Written exercise
List the lines numbered as they appear, starting at the line containing "Where should I click to: Choose" and ending with the line containing "pos(884,17)", both included. Omit blank lines.

[Dataset items]
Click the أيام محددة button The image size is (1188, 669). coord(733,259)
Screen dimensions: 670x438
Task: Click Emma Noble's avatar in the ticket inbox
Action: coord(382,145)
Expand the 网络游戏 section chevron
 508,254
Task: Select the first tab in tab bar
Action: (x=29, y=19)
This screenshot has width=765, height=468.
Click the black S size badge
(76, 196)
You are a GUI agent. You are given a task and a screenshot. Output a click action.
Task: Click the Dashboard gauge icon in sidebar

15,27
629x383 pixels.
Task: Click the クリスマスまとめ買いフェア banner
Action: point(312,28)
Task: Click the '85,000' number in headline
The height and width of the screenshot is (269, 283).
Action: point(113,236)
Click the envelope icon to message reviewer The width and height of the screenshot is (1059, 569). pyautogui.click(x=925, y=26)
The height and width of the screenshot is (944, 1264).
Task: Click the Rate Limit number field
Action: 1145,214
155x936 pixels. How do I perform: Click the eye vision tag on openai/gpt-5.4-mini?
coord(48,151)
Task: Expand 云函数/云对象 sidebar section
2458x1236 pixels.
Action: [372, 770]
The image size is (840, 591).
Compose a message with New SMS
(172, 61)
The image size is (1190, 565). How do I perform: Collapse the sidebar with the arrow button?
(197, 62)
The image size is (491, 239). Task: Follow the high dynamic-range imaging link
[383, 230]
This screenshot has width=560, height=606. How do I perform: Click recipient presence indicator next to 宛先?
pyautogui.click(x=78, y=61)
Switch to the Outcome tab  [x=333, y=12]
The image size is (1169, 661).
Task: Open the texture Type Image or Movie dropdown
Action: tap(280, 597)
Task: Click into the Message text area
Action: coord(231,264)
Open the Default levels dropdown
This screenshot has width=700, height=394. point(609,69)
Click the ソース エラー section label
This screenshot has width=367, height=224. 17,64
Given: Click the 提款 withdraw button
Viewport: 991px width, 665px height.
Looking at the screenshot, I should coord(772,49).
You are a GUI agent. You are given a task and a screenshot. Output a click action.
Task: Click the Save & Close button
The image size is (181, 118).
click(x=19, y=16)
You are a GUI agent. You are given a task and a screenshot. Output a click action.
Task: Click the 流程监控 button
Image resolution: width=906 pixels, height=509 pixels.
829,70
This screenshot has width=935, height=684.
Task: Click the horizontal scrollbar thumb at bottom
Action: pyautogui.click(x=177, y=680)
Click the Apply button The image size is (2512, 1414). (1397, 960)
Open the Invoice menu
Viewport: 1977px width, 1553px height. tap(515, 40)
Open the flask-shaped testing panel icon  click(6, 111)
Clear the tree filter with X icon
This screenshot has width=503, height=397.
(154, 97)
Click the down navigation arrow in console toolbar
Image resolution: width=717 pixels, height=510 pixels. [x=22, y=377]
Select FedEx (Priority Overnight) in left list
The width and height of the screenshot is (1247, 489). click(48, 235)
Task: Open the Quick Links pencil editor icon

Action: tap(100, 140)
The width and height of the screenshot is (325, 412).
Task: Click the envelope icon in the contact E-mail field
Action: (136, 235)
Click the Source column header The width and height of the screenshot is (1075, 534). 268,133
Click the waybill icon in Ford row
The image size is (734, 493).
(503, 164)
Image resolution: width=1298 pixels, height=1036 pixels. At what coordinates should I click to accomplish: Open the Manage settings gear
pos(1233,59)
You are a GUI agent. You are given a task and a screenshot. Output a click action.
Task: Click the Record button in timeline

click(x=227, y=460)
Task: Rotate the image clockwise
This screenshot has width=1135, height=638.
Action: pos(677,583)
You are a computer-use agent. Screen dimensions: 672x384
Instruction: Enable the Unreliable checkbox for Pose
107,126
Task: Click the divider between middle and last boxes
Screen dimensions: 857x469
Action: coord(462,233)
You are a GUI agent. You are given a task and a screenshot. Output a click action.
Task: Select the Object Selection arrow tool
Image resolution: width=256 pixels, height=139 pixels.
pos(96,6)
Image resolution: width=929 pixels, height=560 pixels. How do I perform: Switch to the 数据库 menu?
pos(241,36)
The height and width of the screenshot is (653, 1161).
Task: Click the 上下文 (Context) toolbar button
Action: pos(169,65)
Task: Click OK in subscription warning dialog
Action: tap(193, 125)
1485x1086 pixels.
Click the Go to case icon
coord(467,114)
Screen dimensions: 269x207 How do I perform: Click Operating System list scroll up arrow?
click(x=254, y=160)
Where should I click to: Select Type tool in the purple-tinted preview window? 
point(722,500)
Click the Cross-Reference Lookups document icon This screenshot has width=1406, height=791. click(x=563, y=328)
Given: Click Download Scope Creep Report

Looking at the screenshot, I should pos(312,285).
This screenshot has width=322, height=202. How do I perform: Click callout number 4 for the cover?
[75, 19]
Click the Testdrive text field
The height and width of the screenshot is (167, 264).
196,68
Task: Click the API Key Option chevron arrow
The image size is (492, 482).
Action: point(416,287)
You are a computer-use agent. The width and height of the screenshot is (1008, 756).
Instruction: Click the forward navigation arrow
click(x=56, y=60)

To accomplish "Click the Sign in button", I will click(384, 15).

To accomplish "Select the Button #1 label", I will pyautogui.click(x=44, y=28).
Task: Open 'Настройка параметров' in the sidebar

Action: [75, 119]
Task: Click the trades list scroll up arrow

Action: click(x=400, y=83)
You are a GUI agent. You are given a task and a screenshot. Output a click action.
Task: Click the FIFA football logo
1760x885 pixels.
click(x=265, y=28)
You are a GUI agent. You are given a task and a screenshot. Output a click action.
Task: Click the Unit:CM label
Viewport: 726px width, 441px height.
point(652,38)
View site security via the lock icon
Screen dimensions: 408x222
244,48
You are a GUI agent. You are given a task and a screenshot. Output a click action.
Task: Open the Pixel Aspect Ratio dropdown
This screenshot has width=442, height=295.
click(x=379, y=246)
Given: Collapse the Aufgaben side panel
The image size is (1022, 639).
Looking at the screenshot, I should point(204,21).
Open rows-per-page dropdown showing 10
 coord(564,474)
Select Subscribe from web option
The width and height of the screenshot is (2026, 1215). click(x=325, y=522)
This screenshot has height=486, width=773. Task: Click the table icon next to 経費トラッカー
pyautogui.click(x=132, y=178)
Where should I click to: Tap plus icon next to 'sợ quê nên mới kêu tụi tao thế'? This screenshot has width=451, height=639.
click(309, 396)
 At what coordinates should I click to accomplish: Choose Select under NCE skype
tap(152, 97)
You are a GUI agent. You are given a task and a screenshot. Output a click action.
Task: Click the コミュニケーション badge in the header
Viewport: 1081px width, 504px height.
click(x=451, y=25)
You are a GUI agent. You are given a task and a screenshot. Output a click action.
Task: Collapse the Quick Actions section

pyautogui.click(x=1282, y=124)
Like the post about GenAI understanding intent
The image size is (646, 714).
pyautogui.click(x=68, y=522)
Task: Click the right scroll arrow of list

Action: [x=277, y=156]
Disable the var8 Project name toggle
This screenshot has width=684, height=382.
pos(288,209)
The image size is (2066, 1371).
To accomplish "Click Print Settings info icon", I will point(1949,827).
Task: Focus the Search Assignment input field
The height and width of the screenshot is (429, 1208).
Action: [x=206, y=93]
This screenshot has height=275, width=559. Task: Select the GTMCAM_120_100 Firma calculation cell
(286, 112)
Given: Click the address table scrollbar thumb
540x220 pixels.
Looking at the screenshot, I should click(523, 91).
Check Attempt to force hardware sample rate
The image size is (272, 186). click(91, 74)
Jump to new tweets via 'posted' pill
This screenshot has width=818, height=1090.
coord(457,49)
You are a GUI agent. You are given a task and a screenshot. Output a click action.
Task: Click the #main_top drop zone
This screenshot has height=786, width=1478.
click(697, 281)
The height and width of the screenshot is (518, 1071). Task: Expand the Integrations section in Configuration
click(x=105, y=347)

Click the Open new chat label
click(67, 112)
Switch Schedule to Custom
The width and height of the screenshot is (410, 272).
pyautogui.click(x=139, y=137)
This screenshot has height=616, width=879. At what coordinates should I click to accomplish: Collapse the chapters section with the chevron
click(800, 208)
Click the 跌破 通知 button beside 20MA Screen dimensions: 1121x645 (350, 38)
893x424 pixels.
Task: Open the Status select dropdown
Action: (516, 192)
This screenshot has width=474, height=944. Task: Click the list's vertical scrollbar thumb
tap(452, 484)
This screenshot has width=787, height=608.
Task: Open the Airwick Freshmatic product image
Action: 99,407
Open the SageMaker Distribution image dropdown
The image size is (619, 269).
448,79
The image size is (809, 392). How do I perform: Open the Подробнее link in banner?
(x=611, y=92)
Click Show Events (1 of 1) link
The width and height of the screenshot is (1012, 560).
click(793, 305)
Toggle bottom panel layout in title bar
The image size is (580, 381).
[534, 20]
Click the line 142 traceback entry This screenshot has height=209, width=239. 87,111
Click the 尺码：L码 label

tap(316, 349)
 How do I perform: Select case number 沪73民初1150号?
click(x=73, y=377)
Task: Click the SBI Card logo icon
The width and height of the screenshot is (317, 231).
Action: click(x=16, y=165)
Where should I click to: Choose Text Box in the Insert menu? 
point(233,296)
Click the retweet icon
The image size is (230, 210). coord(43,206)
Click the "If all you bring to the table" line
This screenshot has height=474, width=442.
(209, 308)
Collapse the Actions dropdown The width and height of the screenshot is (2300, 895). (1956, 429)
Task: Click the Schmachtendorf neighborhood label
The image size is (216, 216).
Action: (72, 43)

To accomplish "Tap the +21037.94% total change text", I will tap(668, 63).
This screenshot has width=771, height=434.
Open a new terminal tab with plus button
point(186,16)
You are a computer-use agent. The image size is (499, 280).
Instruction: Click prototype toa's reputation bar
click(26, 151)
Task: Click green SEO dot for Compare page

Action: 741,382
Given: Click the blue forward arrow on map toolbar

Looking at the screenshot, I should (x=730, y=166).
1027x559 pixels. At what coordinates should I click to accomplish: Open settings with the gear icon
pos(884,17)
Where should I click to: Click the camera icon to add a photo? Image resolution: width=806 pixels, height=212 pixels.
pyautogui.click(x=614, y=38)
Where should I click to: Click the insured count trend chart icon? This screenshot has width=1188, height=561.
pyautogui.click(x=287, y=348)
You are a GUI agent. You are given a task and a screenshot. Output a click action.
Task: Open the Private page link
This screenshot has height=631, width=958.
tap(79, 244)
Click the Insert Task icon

Correct output
1. Where should I click to: Choose Text Box in the Insert menu? 
2. point(233,296)
3. Click the retweet icon
4. The image size is (230, 210). coord(43,206)
5. Click the "If all you bring to the table" line
6. This screenshot has height=474, width=442.
7. (209, 308)
8. Collapse the Actions dropdown The width and height of the screenshot is (2300, 895). (1956, 429)
9. Task: Click the Schmachtendorf neighborhood label
10. The image size is (216, 216).
11. Action: (72, 43)
12. To accomplish "Tap the +21037.94% total change text", I will tap(668, 63).
13. This screenshot has width=771, height=434.
14. Open a new terminal tab with plus button
15. point(186,16)
16. You are a computer-use agent. The image size is (499, 280).
17. Instruction: Click prototype toa's reputation bar
18. click(26, 151)
19. Task: Click green SEO dot for Compare page
20. Action: 741,382
21. Given: Click the blue forward arrow on map toolbar
22. Looking at the screenshot, I should (x=730, y=166).
23. 1027x559 pixels. At what coordinates should I click to accomplish: Open settings with the gear icon
24. pos(884,17)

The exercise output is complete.